As leaders, Franklin and redshirt-junior quarterback Anthony Russo, both of whom are on their fourth coach at Temple, feel they should relay that message to the younger Owls.

“I want to show the young guys that no matter what’s going on with the coaches coming and leaving, what really matters is the brotherhood in the locker room and that we are all going to work for each other,” Russo said. 

Freshman running back Re’Mahn Davis, who joined the team as a mid-year enrollee, said he felt the strength of the Owls’ brotherhood, even before stepping on campus as an official student. 

“I feel like I can call these guys my family, my blood-family because this is a special group,” Davis said. “It takes a lot of guts to go through what the guys at Temple and the recruits are going through right now, to be able to go through two coaching changes. …It just shows that the blood is thicker than water in the sense that these guys are really a good family.”

Coach Rod Carey addresses reporters during his introductory press conference on Friday at the Liacouras Center. | LUKE SMITH / FILE PHOTO

Davis was shocked when he found out through an ESPN alert that Diaz had left, but he and the Class of 2019 recruits told each other in a group chat that they were “going to show coaches why they should’ve never left,” Davis said. 

“Even with all the coaching changes, one thing Temple has continued to do is to win games,” Davis added. “That shows why we are tough and why we are Temple tough.

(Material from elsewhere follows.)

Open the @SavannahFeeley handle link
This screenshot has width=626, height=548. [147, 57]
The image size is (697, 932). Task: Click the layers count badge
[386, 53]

That’s a program that anybody should want to be a part of. Temple stays consistent, puts their foot on the gas and keeps going.”

Temple is better equipped for a coaching change now compared to when former coach Matt Rhule left because they’ve been through this before, Russo said.

“Everyone on the team is just going to take it as a motivation, and it’s going to push us to go harder every day,” Franklin said.

Carey didn’t address the team before his introductory press conference on Friday, but he met the team at Edberg-Olson Hall on Sunday. On both days, Carey’s message of “trust” was evident.

When addressing the entire team, Carey said the best way to earn trust is to show it, not say it, Russo said.

Carey said on Friday that it will be a day-to-day process to building trust with his players, a group that welcomed a new coach just a month ago. 

“[Carey] doesn’t want to tell us how to trust him, he wants to show us why we can trust him,” Russo said. “Hearing him wanting to base the program around trust is something that I really like.” 

“We’re going to have fun playing football, we’re going to be physical and we’re going to learn to trust each other,” Carey said on Friday. “And that’s gotta be something that just takes time. …This is step one, you hear me. There are a lot more to come, and we’re going to take them together.”

For Russo, Carey’s intentions are what matters most.

“The big thing about him is that he wants to be here,” Russo added. “He doesn’t want to go anywhere else. …It seems like he wants to be here for the long run, and that is why I think he is going to be successful.”